IM can be another attack vector into your network, and while there are dedicated solutions to block or monitor IM connections, it would be nice to incorporate IM protection when you deploy your UTM solution. However, this is still the hairy edge for the UTM world, and many vendors are still improving their products. Some products are better than others at blocking particular IM vendors. A good place to start on understanding these issues is to read IBM's PDF white paper here.
9. Do you frequently get emails with large (greater than 200 MB) attachments?

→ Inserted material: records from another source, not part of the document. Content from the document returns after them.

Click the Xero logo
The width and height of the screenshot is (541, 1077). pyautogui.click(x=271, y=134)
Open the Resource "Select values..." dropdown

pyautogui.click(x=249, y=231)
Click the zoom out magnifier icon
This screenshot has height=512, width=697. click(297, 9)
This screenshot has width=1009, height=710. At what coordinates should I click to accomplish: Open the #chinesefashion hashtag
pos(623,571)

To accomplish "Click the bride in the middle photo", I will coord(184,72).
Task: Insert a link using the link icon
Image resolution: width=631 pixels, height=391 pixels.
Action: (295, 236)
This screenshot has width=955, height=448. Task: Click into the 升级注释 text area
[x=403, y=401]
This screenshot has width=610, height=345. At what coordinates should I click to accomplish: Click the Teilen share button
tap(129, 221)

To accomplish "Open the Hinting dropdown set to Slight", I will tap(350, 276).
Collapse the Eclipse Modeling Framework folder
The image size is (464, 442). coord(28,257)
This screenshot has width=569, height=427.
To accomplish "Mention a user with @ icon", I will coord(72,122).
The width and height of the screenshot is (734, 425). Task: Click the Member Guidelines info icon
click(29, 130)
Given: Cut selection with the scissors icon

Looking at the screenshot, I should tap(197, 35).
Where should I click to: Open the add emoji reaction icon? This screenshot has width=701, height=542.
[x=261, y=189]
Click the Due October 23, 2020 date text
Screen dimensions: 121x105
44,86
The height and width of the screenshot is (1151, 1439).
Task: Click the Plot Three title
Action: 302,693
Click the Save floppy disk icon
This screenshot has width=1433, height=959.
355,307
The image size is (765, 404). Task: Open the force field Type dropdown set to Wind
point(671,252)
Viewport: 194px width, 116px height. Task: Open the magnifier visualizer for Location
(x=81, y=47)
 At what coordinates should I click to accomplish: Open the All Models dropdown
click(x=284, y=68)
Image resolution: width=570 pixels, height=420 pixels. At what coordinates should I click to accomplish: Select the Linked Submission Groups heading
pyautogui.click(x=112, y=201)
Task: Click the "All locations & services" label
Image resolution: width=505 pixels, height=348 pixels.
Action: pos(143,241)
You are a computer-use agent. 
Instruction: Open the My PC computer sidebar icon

Most of the UTM products have an option to configure the maximum attachment file size: anything bigger is either blocked or automatically allowed through. If your users get frequent large attachments that are work-related (as opposed to downloading video and music files), you'll want to use Sonicwall, Secure Computing, or Astaro's UTM box, as these offer the most flexibility.
10 . Do you need extensive Web applications protection?
CheckPoint, Sonicwall, Juniper, and Secure Computing all offer protection mechanisms for blocking common Web server attacks such as cross-site scripting and SQL injection. If your company's Web servers are in remote locations or behind your corporate firewall, or if you are planning on setting up a new Web server on an unprotected network, then you need this feature.
As you can see, there is a lot under the covers to consider before you buy your UTM device, and many factors to weigh before you can match the appropriate product to your needs.